● **PROMPT**:
Copy word for word the lines from the start of the records through the line that contains "Tap the Prem Warut sender name", both included.

[Stored data]
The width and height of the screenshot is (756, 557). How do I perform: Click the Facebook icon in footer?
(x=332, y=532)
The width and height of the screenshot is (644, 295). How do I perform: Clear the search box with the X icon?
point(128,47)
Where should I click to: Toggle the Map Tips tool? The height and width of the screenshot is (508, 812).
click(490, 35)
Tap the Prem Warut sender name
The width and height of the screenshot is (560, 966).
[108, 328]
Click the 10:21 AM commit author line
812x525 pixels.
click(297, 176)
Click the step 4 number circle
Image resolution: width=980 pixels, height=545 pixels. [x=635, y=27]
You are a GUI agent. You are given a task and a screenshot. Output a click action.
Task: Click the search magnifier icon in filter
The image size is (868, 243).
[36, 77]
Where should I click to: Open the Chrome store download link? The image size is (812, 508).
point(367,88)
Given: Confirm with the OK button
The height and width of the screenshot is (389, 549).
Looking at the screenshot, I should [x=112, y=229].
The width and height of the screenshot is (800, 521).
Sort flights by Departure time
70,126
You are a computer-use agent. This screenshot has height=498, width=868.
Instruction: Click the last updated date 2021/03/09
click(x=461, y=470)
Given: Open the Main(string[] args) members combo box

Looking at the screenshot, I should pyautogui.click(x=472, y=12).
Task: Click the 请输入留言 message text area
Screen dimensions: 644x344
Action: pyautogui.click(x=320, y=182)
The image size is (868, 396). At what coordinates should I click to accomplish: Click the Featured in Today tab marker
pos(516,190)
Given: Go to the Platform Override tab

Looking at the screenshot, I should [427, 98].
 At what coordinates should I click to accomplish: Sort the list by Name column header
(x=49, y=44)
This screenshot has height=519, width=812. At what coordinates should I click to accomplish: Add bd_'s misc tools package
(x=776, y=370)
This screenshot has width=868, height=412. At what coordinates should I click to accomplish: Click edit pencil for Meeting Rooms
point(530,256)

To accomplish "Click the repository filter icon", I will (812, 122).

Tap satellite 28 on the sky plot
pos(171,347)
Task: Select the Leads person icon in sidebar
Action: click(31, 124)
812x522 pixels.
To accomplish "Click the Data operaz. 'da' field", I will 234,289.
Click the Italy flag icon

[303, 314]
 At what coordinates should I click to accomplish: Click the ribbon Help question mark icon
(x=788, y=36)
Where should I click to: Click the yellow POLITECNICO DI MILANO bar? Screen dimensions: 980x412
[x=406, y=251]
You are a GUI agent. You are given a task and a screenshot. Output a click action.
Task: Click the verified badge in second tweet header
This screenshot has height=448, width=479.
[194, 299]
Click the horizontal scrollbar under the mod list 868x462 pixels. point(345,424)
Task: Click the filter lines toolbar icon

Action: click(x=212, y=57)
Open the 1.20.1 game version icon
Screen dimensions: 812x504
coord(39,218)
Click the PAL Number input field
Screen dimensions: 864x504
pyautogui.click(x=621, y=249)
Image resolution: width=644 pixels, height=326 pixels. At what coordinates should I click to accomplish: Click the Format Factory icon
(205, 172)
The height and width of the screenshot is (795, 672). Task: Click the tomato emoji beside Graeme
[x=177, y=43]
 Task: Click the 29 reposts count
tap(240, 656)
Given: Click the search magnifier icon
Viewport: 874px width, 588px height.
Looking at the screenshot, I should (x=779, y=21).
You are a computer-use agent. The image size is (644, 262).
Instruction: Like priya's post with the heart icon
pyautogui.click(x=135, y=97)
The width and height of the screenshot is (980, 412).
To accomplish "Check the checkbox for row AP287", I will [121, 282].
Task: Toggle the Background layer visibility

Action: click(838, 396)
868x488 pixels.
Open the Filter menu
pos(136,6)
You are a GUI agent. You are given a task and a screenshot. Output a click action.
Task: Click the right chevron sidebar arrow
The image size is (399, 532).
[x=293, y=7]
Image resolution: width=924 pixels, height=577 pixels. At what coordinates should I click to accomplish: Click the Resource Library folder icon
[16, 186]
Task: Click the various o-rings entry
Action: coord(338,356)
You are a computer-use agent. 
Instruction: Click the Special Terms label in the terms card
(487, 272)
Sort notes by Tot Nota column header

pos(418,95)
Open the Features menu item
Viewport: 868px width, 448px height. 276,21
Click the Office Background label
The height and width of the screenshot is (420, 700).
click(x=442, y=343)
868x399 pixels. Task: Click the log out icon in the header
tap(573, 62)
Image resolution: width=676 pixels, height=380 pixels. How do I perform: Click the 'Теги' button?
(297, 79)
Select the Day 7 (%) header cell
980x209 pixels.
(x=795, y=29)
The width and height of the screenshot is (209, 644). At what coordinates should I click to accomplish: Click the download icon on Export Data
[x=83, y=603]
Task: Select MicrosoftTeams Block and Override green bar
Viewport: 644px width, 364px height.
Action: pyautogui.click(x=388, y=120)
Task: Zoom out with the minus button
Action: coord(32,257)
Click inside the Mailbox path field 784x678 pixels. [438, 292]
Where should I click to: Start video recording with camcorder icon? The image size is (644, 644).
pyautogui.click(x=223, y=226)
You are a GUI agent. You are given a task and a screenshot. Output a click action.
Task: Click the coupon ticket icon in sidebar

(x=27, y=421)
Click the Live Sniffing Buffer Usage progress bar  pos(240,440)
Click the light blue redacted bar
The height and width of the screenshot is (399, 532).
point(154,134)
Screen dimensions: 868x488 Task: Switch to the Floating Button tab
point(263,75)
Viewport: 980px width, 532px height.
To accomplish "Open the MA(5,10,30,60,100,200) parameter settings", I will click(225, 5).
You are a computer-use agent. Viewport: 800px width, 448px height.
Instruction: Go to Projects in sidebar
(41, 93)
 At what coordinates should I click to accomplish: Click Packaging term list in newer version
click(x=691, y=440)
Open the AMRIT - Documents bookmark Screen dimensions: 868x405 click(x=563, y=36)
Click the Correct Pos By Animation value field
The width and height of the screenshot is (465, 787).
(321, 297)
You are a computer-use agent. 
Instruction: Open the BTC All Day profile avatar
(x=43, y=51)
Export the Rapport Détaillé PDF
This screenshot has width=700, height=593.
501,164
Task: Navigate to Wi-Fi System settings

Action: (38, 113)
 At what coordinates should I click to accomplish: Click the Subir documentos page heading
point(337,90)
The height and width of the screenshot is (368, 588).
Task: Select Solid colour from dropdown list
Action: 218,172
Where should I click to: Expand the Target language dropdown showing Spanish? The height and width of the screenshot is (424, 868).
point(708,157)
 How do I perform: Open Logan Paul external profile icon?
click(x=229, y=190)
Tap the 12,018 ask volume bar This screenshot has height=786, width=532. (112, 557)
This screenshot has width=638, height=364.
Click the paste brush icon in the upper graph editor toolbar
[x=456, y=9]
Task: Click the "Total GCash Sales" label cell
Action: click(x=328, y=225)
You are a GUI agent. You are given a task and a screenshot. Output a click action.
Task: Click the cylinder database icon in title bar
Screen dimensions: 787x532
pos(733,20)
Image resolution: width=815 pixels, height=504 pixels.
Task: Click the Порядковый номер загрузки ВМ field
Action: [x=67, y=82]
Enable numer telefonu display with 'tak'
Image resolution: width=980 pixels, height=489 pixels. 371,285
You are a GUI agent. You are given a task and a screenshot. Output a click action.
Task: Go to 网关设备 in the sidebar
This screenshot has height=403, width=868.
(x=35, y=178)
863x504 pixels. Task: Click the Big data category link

● **PROBLEM SOLUTION**:
The width and height of the screenshot is (756, 557). How do I perform: Click the Facebook icon in footer?
(x=332, y=532)
The width and height of the screenshot is (644, 295). How do I perform: Clear the search box with the X icon?
point(128,47)
Where should I click to: Toggle the Map Tips tool? The height and width of the screenshot is (508, 812).
click(490, 35)
Tap the Prem Warut sender name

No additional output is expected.